En accord parfait avec la musique complexe mais entêtante de Maurice Jaubert, une caméra exceptionnellement mobile va et vient, dans des décors à la netteté évocatrice (rarement l’expression « poésie de studio » fut plus adaptée à un film français), entre petite cosmogonie populiste et lyrisme intime, à l’exemple du sublime travelling sur le personnage de Annabella à sa fenêtre tandis que sa mère lui parle hors-champ. Un tel plan, où concourent les génies d’une interprète, d’un décorateur et d’un musicien, parfaitement orchestrés par un réalisateur très sûr de sa vision, montre ce que le cinéma de Clair a gagné avec Quatorze juillet: une substance émotionnelle.

Enfin, le caractère parfois mécanique du récit est transfiguré par une utilisation remarquable des fondus au noir qui introduisent des béances temporelles dans la narration: René Clair n’est pas qu’un maître de l’espace dont le découpage très fluide anime une farandole de personnages, c’est aussi un maître du temps capable de nous faire croire à une unité en la matière avant d’accélérer brusquement; ce qui insuffle une dimension romanesque inattendue.

Avec Quatorze juillet, René Clair inventait son propre classicisme et réalisait, par là même, son chef d’oeuvre.

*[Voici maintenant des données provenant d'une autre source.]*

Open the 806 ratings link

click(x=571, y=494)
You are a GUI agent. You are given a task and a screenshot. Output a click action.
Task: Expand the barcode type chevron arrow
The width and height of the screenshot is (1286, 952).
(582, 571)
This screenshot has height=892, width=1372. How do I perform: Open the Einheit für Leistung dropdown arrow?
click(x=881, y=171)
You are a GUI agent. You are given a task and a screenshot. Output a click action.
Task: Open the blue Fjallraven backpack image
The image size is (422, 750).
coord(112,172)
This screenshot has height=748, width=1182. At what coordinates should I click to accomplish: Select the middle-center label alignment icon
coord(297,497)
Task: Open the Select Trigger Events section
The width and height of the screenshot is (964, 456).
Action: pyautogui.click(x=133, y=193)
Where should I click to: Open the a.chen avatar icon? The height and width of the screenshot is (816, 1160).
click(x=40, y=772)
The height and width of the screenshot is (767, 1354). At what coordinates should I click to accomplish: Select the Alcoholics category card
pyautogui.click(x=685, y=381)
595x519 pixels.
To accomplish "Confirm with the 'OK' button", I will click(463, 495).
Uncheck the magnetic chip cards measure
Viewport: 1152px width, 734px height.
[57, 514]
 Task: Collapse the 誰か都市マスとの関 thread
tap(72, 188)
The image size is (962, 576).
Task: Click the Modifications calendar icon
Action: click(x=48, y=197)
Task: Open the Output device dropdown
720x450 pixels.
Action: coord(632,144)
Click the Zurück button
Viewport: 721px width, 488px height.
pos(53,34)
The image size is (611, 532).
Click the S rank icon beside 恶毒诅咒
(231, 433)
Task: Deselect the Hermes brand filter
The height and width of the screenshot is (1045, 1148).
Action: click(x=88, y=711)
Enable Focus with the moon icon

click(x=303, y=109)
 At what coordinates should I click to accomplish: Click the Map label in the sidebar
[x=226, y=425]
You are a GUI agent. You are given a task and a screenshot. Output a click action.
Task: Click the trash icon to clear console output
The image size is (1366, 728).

Le silence est d’or (René Clair, 1946)

Ce film est une application dénuée de la moindre inspiration de recettes qui étaient déja éculées en 1946. Le film ne dévie pas une seule seconde de ses rails. L’intrigue archi-prévisible est malheureusement menée sans le moindre sens du rythme. Il y a un ou deux plans (guère plus) à la virtuosité affichée visant à montrer que René Clair était bel et bien de retour après son exil américain mais la mise en scène anémiée ne génère jamais beauté ni enchantement. En dehors du grand Maurice Chevalier qui fait ce qu’il peut avec des répliques d’une consternante platitude, les acteurs sont à l’image de reste du film: leur jeu auquel eux-même ne semblent plus croire est dénué de la moindre vérité. Qu’on est loin de la fantaisie intemporelle des films d’un Lubitsch ou d’un Guitry (qui lui était loin de faire l’unanimité de la critique de son époque contrairement à René Clair…).